I didn’t wear a veil over my face. (My husband didn’t give two farts to the wind about this either way)

 

If I were in your shoes, I’d wear the veil and allow him to lift it. This is something that is (ideally) only happening once and if he says it’s a “dream” of his, I would feel guilty denying him. My husband was very outspoke on very few things so when he told me he felt strongly about something, I went with it even if it wasn’t something I would have normally chosen.

Maybe you can do it for a few pictures afterwards? If he is hellbent on only doing it for the first kiss, there’s really no way you can compromise on that. Someone has got to give.

Post # 4
Member
4043 posts
Honey bee

@DelilahDiamond:  Are you two doing a first look before the ceremony? If so, could you incorporate into that with a photo? Or do a “first kiss” during the first look? 

Personally, I was not into the veil thing either. I did end up wearing a single layer veil, but never put it over my face. I was definitely not into that, so I don’t blame you.

While I understand it is “part of his dream,” I really don’t think it is fair to cave in simply because he wants you to. It is something that you have to wear and therefore you should have a choice in it. 

Sorry I don’t have any real advice…

ETA: FWIW, I think you have offered some good compromises and he needs to meet you in the middle more. Marriage is about communication and compromise and this is a great place to start both.

Post # 7
Hostess
7630 posts
Bumble Beekeeper
  • Wedding: January 2013

@DelilahDiamond:  I like the first look idea. You can wear a veil for the first look and do the whole lift-n-kiss at that time. 

Post # 8
Member
325 posts
Helper bee
  • Wedding: June 2016

This might be silly, but is there a way to do the ceremony without the veil and then find a place for your MH to pull the veil foward and say the rest of the vows to the “you may kiss the bride” part? I don’t blame you for not wanting to wear it, it would really annoy me and I would be upset that I didn’t have any pictures of my face during the ceremony.

Post # 9
Member
8706 posts
Bumble Beekeeper
  • Wedding: December 2012

@DelilahDiamond:  This can go back and forth til the end of time.

“Why do I have to give in?”

“Well, why do I have to give in? It’s my dream.”

“But it’s my head!”

“It’s my wedding, too!”

I think that train of thought is going to lead you to misery.

Post # 12
Member
641 posts
Busy bee

Maybe you could compromise with something like having your mother or father or maid of honor bring down the face veil at the end of the aisle, wear the silly thing for the brief ceremony, and then let him do his whole dumb veil lift and get to feel like a great big man. It sounds like the veil lifting is a dream of his. It also sounds like he’s being crappy and stubborn. I would ask him what his idea for a compromise is first. 

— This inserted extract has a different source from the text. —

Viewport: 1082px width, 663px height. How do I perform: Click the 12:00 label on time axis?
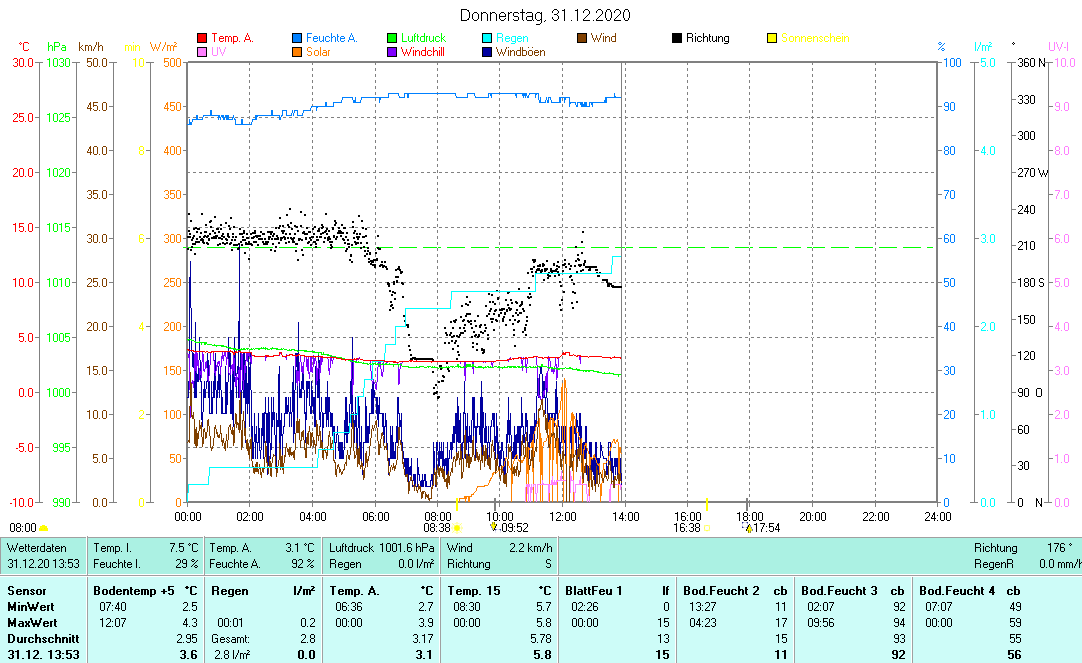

I would NOT reccommend deceiving him into thinking he is going to get his dream moment, only to snatch it away once you’re sauntering down the aisle. That’s not cool either.

Post # 13
Member
4043 posts
Honey bee

@Hyperventilate:  While it can go to the end of time, I feel like her concerns/feelings about are further validated by: 

1) having to look through tulle the whole time

2) not having pics of her face throughout the ceremony

3)strongly disliking the idea/she never imagined herself wearing it like that

4) she has made attempts to compromise, while he has not

It may be his “dream,” but it may be time to realize that reality has set in. His bride is a living, breathing, independent human being with her own set of wishes/desires/dreams.  

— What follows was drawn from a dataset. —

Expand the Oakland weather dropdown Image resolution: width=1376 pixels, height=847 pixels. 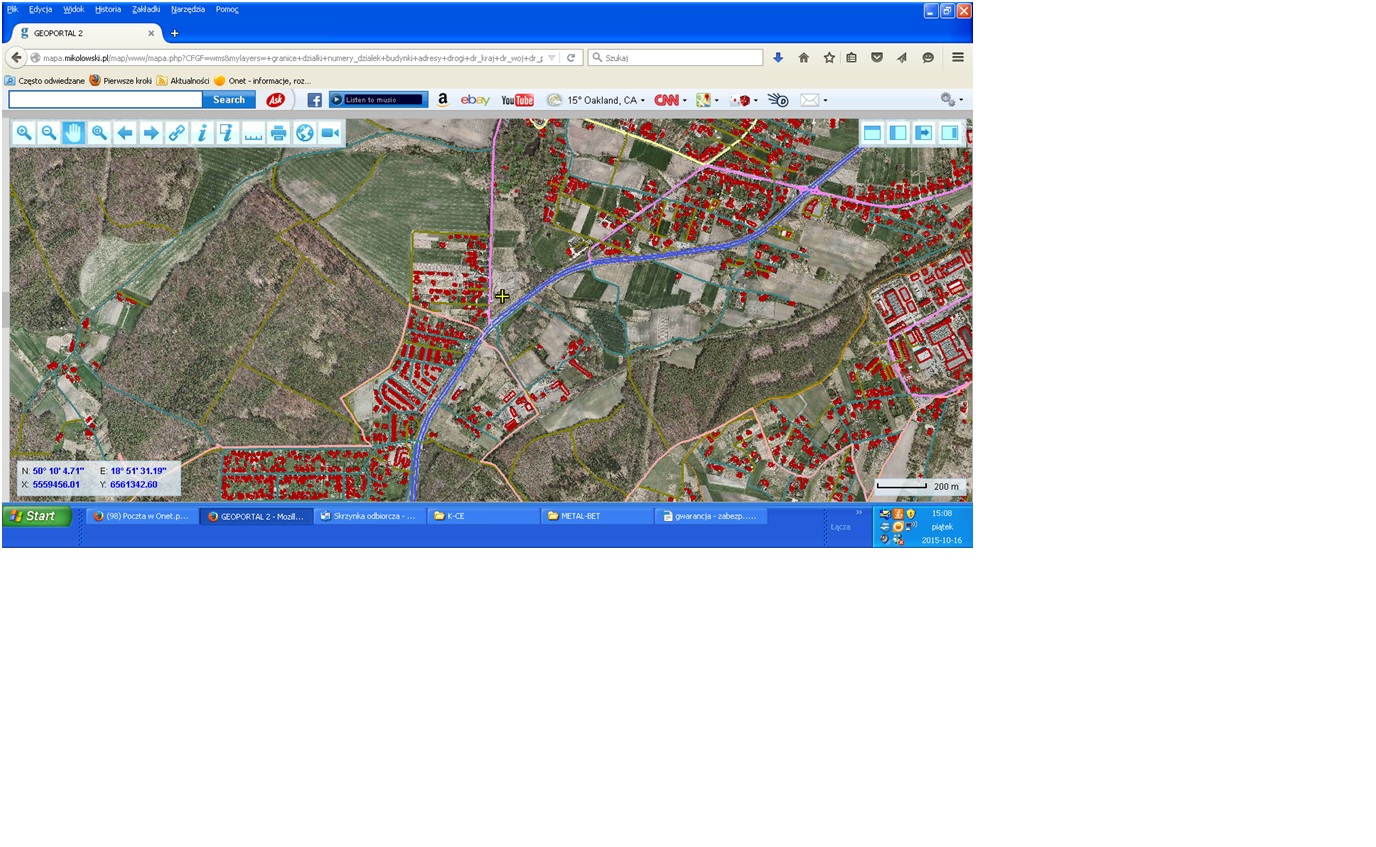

This may seem like a small thing to some, but clearly they both feel strongly about it. She has her visions of the wedding as well, and clearly it conflicts with his. Yes, they need to discuss this further, but I don’t buy that the “dream” card trumps her preferences. 

Post # 15
Hostess
7630 posts
Bumble Beekeeper
  • Wedding: January 2013

@DelilahDiamond:  I would give him two options – first look with veil or walking down the aisle with the veil. You guys should be able to compromise over this. 

Post # 16
Member
325 posts
Helper bee
  • Wedding: June 2016

@DelilahDiamond:  I guess it depends on how long your ceremony is going to be. If its a quicky 5 minute thing, then there isn’t much point. 

Can you get any other answer other than “its my dream” out of him. What is about it that he is wanting to do so badly?